+++ SOURCE MATERIAL +++

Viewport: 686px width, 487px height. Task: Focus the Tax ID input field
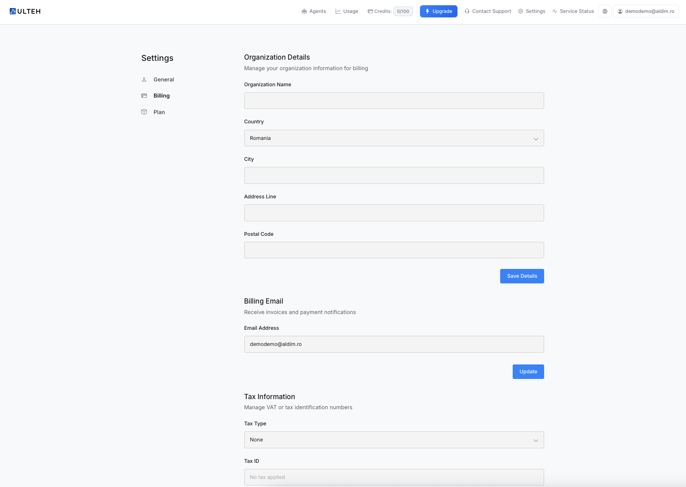pyautogui.click(x=394, y=477)
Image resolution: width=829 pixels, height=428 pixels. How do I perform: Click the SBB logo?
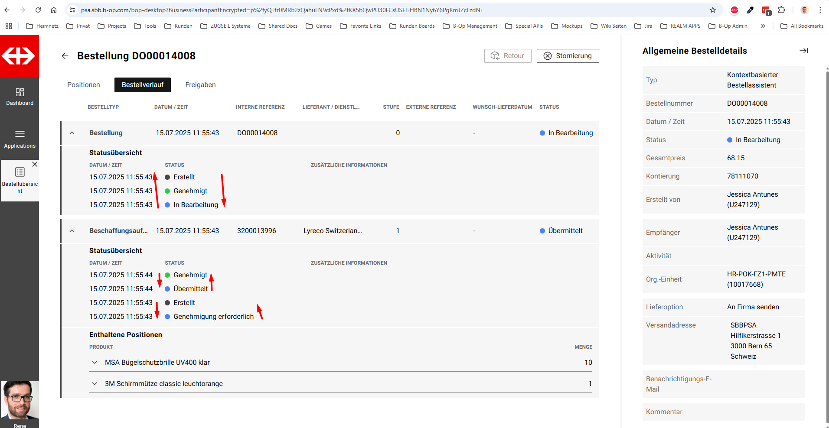point(19,56)
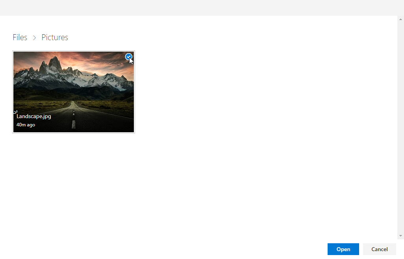The image size is (404, 259).
Task: Click the scrollbar up arrow
Action: click(x=400, y=19)
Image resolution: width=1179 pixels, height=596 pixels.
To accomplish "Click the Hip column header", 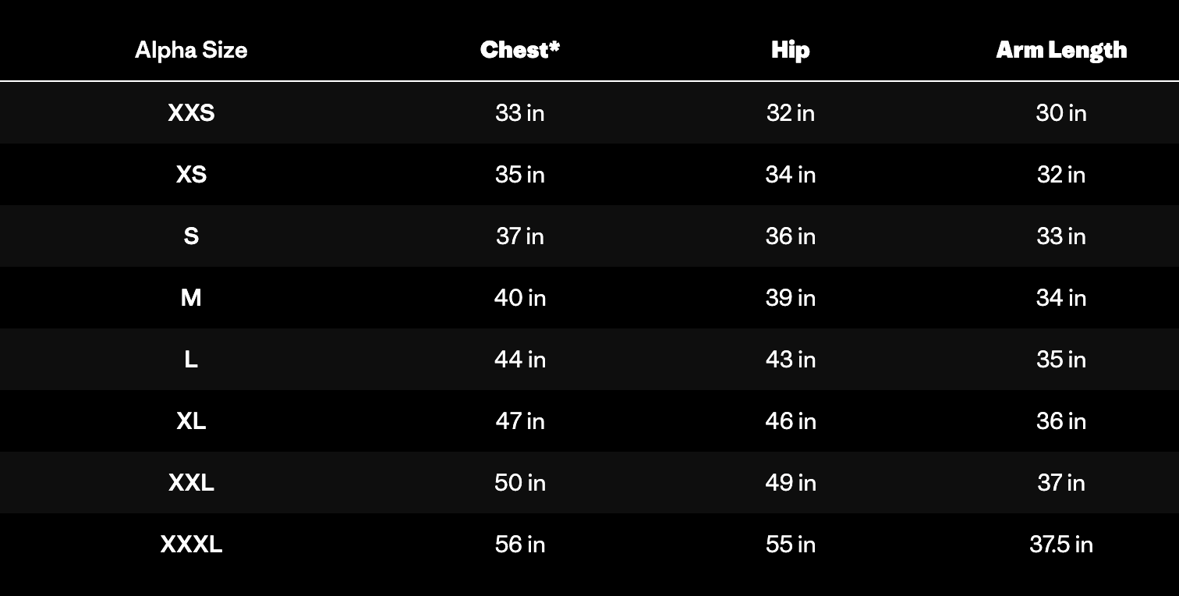I will [x=790, y=50].
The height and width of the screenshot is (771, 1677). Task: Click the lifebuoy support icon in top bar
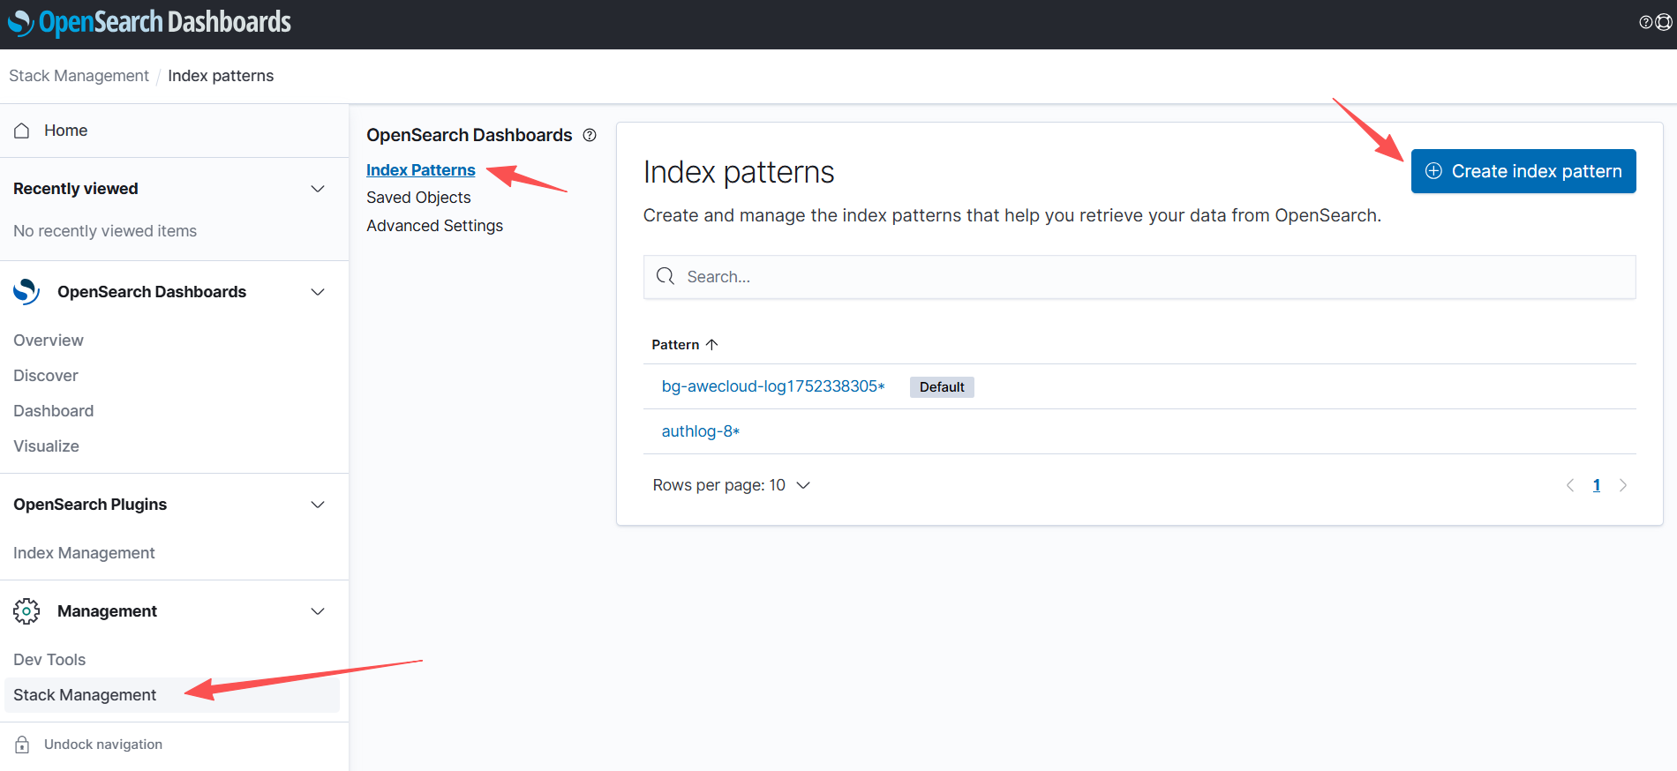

+++

- **THE EXERCISE**:
State how many lines in the items above contain the string "resolution", matching case exactly. Give only the number.

- **OUTPUT OF THE EXERCISE**:
2